Владимир вздохнул. Он стоял на перроне Николаевского вокзала и ожидал поезд из Москвы. На нём должна была приехать «товарищ Полынова». Товарищ… Сколько же раз, сколько ночей и дней грезил он, как Даша снимает своё гимназическое платье, как отдаётся ему со всей нерастраченной страстью! О, хоть бы раз услышать ему не обычное нетерпеливое: «Отстань! Ну, Вла-адик!» — а дремотный, жаркий выдох: «Да!..»

Господи, да он уже на всё готов! Даже на пошлый буржуазный брак, лишь бы владеть девушкой нераздельно, добиваясь близости в любой момент бытия! А что? Ему тридцать четыре, ей, наверное, и двадцати ещё нет. Чем не пара?

Тут толпа встречающих зашумела, засуетилась — прибывал московский поезд. Паровоз, напуская белые клубы и делая людей неразличимыми в белесой пелене, подтянул состав и остановился.

Владимир неуклюже побежал по перрону, высматривая милое лицо.

— Вла-адик! — окликнули сзади.

Антонов-Овсеенко резко обернулся — Даша, в вечном своём коричневом платье, в серой тужурке, подходила к нему, перекособочась, — одной рукой она придерживала саквояж, а другою рылась в его содержимом.

— Привет… — пропыхтела девушка, не поднимая головы, коленкой поддерживая кладь, и пожаловалась: — Представляешь, кошелёк потеряла!.. Ох, какая же я раззява…

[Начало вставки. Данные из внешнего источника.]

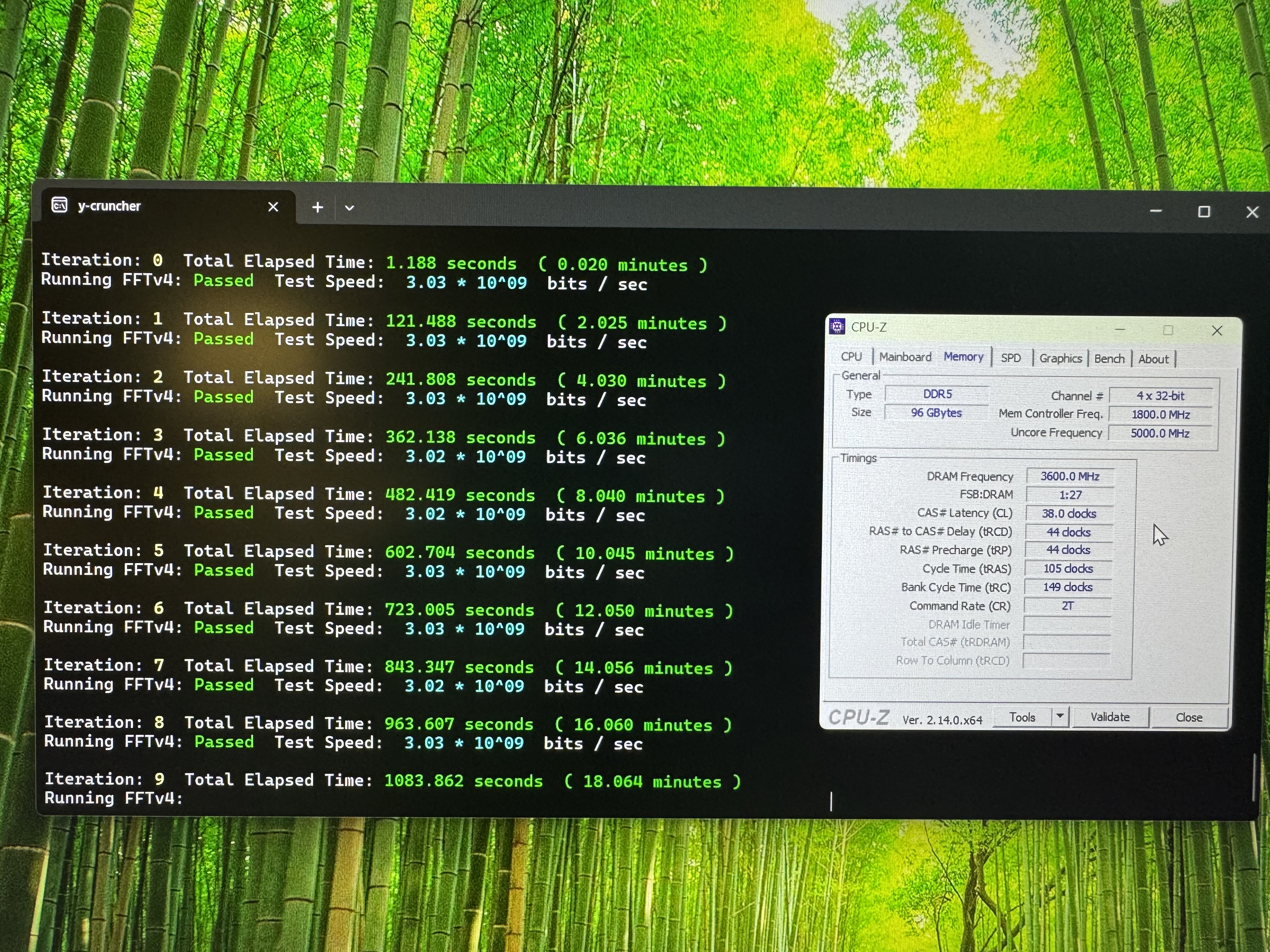The height and width of the screenshot is (952, 1270).
Task: Open a new terminal tab
Action: (x=318, y=208)
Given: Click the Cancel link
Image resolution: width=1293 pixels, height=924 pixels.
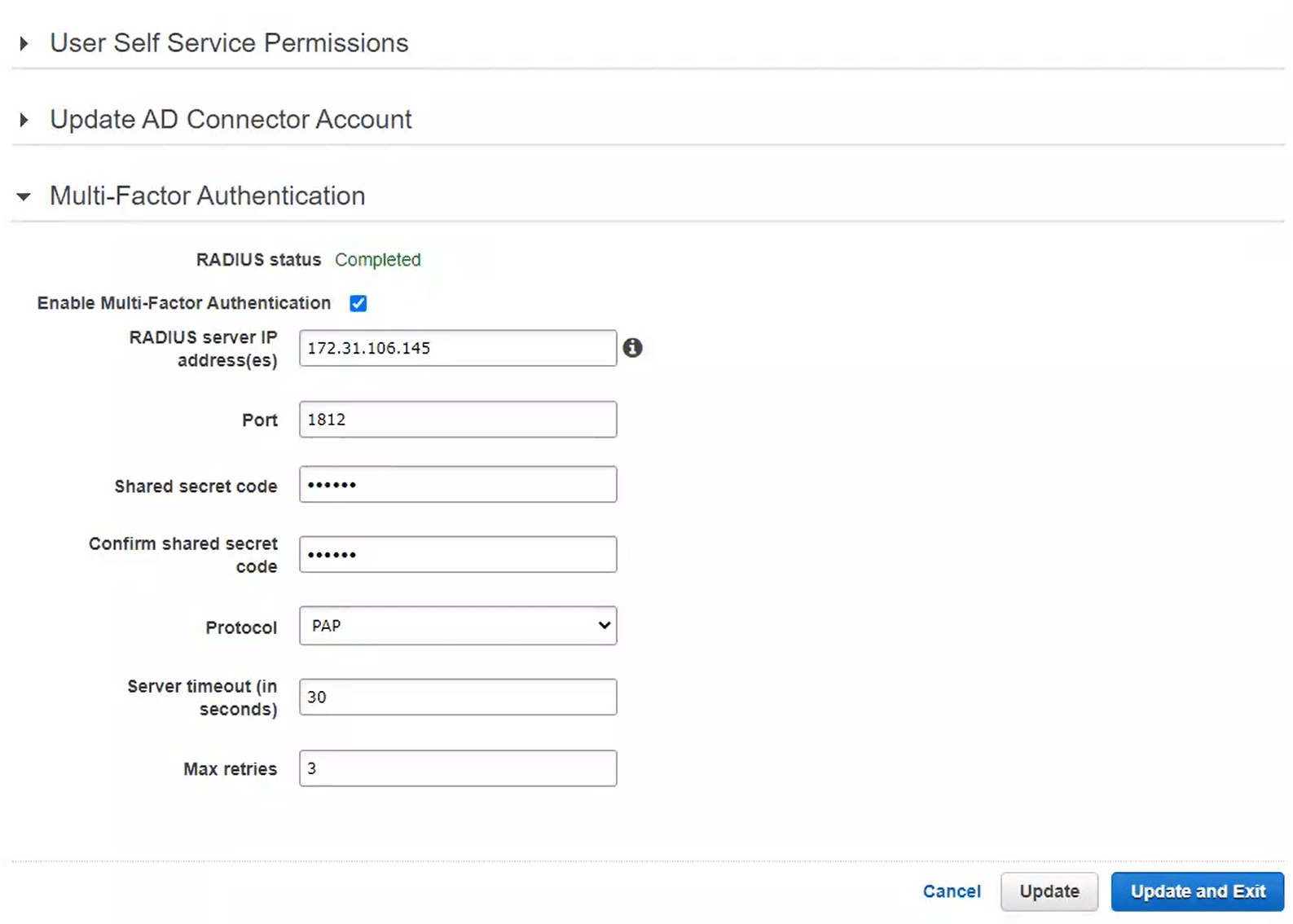Looking at the screenshot, I should click(951, 891).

Полынова опустилась на корточки, поставив саквояж перед собою, и запустила внутрь обе руки.

— И вечно я что-нибудь теряю… — ворчала она. — Как затыркаю куда-нибудь, так и с концами…

— Может, вытащили? — предположил Антонов, приседая рядом. — Сейчас карманников развелось, как тараканов…

— Наверное, — убитым голосом сказала Даша. — Ну что я за человек такой!

— А это не он, случайно? — «Штык» выудил узкий чёрный кошелёчек из бокового кармашка саквояжа.

— Он! — обрадовалась Полынова. — Ой, нашёлся!